Due to prior thorough orbital mapping, especially by MRO, Curiosity is almost sure to find rock that formed in the presence of water although finding organic materials (a sign of life) is much harder. The Martian polar lander Phoenix, in 2008, made the startling discovery of oxidisers like perchlorate and found water ice just below its resting place on Martian soil.

The Curiosity is too heavy to land on Mars with the technique adopted for the landing of the earlier rovers beginning from Sojourner. A new technique, the sky crane is to be used – the mother ship will use retro-rockets to hover twenty metres above the surface and gently lower the rover to the ground on cables.

The rover’s large parachute, 16m across, makes sure it touches down at less than a metre per second and was tested 2 years ago in the world’s largest wind tunnel!
While the instrument SAM will focus on molecular chemistry in the atmosphere especially methane, chemin will identify elemental abundances of sampled soil and rock.

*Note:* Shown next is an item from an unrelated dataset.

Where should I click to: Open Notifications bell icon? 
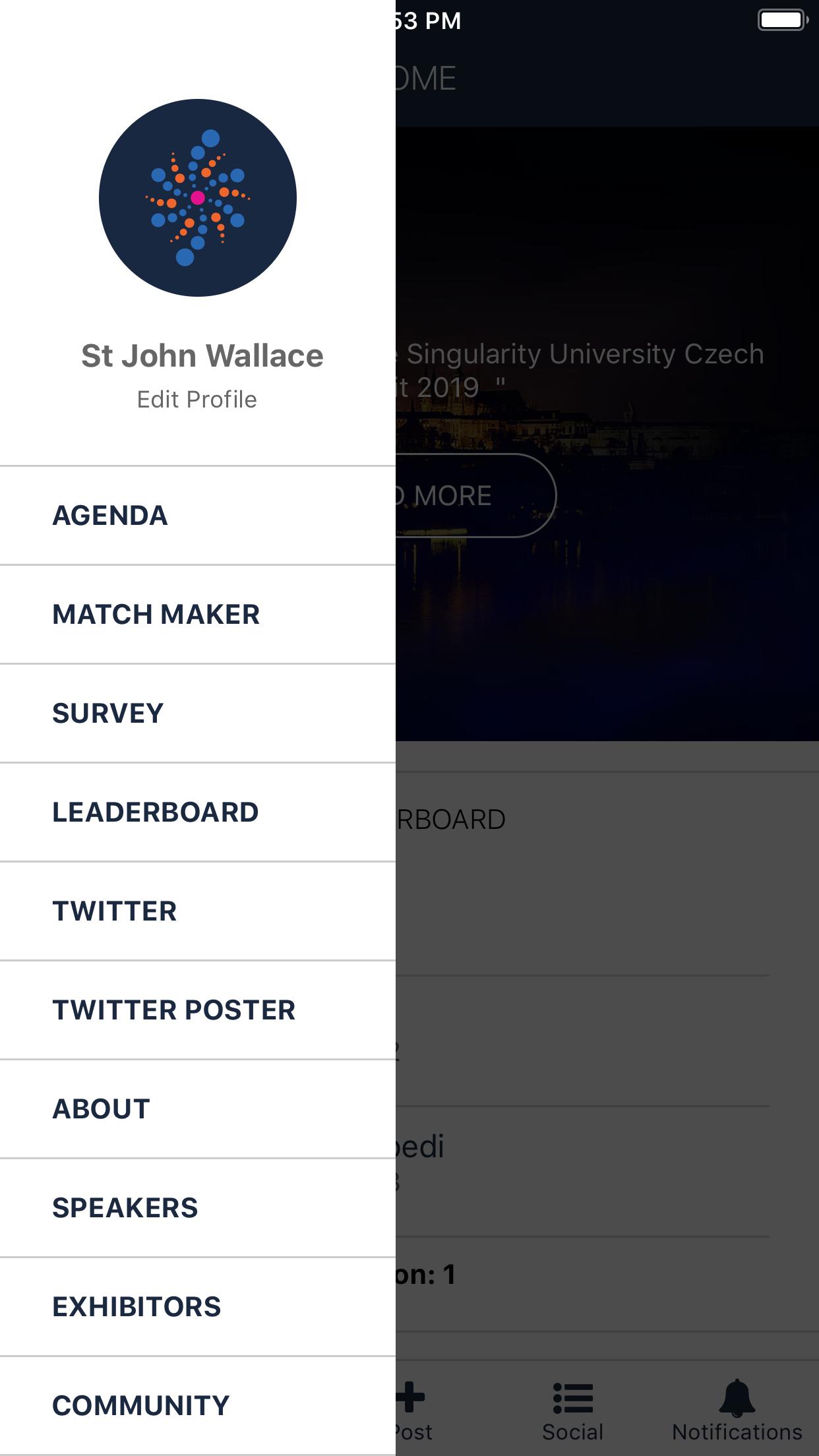point(737,1399)
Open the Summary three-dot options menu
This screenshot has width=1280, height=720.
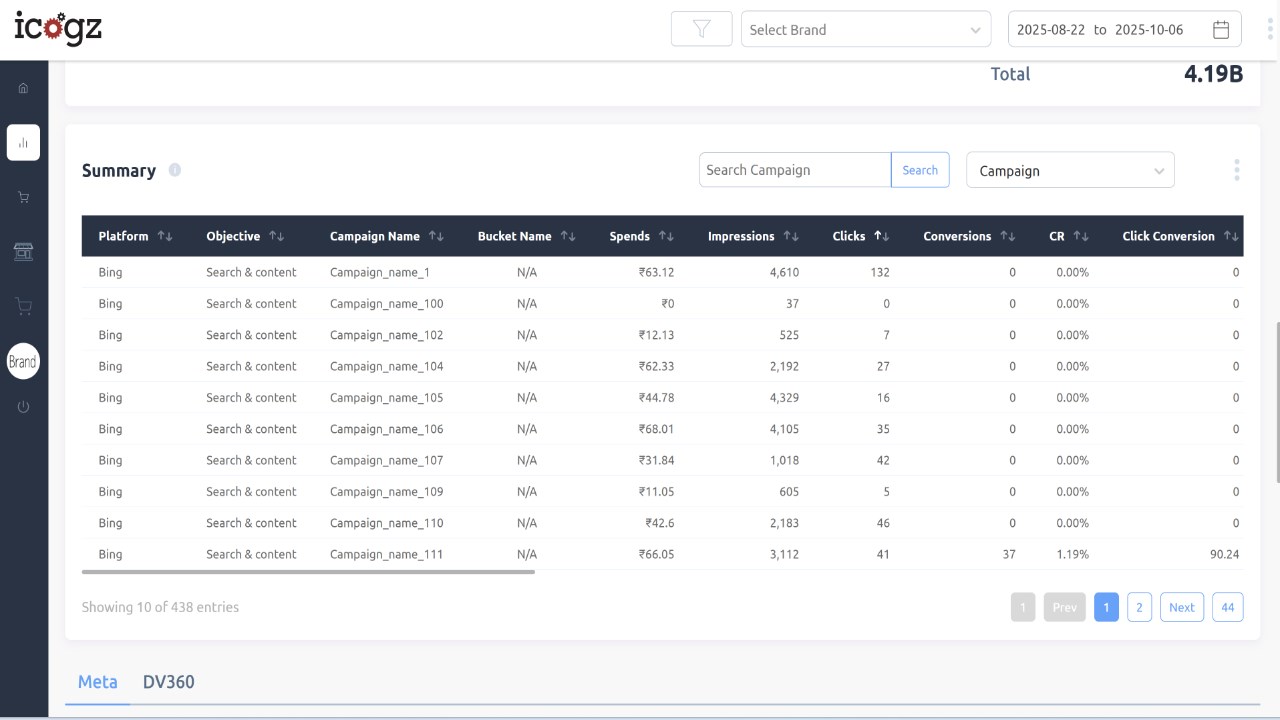click(x=1237, y=170)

It can measure composition directly. Scientists do not expect Curiosity to find evidence of life on Mars, but if SAM finds methane, they would like to compare its concentration with that of Earth, where most of it is of biological origin. Both the above instruments have reusable sample chambers enough for more than seventy analyses.

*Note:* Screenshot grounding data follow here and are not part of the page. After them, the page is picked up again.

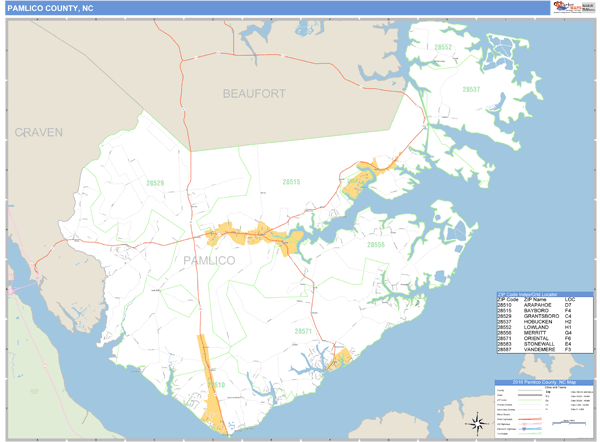
Task: Click the 2016 Pamlico County legend title
Action: pyautogui.click(x=543, y=383)
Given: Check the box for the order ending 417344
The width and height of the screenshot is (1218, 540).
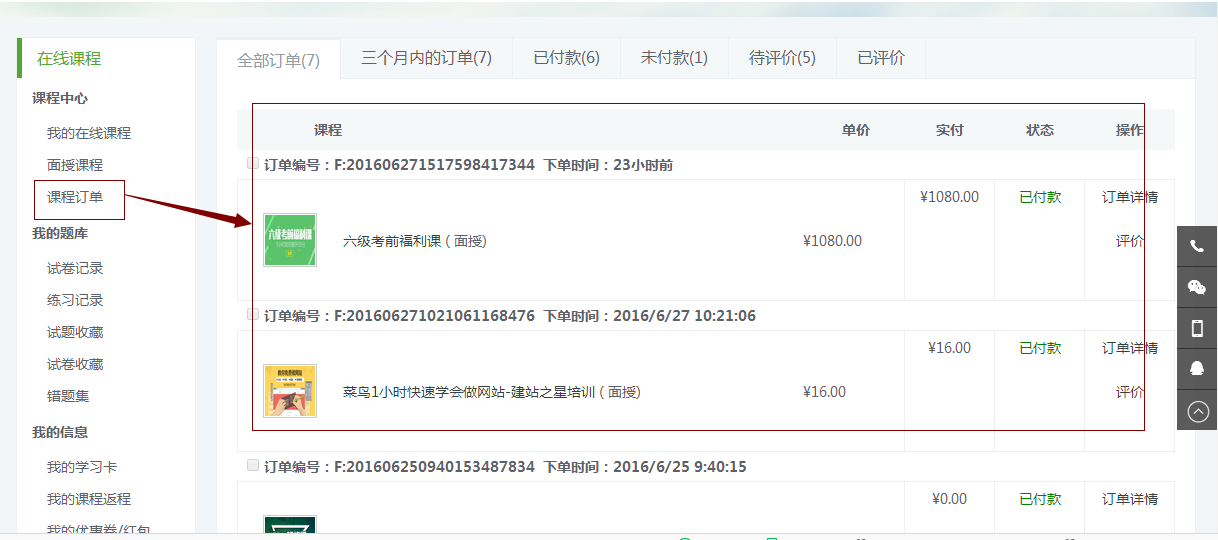Looking at the screenshot, I should click(x=253, y=163).
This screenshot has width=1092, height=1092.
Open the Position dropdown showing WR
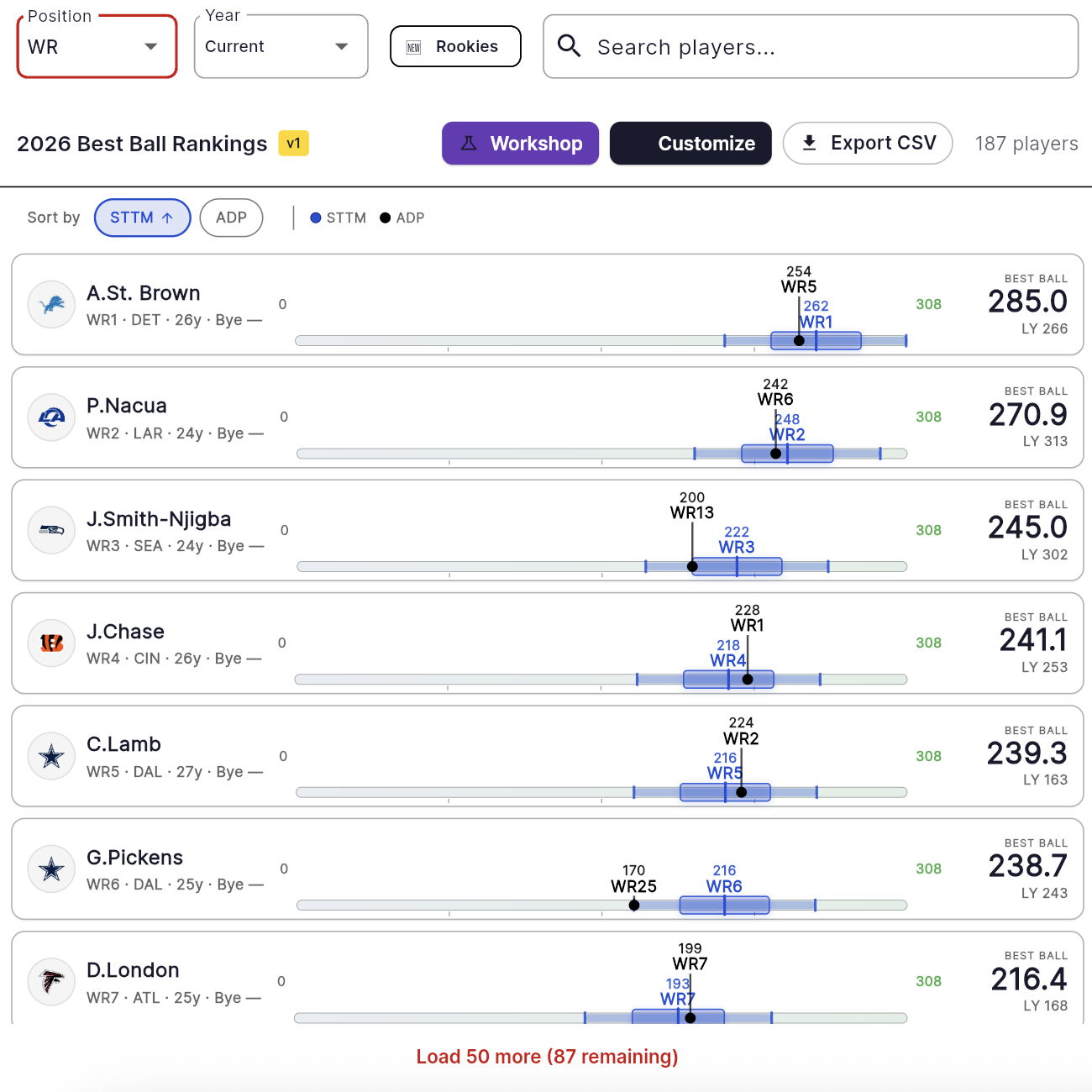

If any interesting rock or sample is suspected, the rover will be ordered to approach and place it on its robotic arm for analysis! The rock would be pulverised and pushed through a tube into a set of sieves called CHIMRA.
The name ‘Curiosity’ given to the latest Mars rover was the winning entry (by 12-year old Clara Ma) in the naming contest that inspired nearly ten thousand entries from students aged 5 to 18!

While we, on earth, are looking forward to the London Olympics, Martians and planetary space scientists on Earth will be having an equally exciting time following Curiosity’s August visit to Mars.

As a high percentage of Martian space missions have flopped (including the latest Phobos-Grunt mission, six months ago), one would wish it the best possible luck!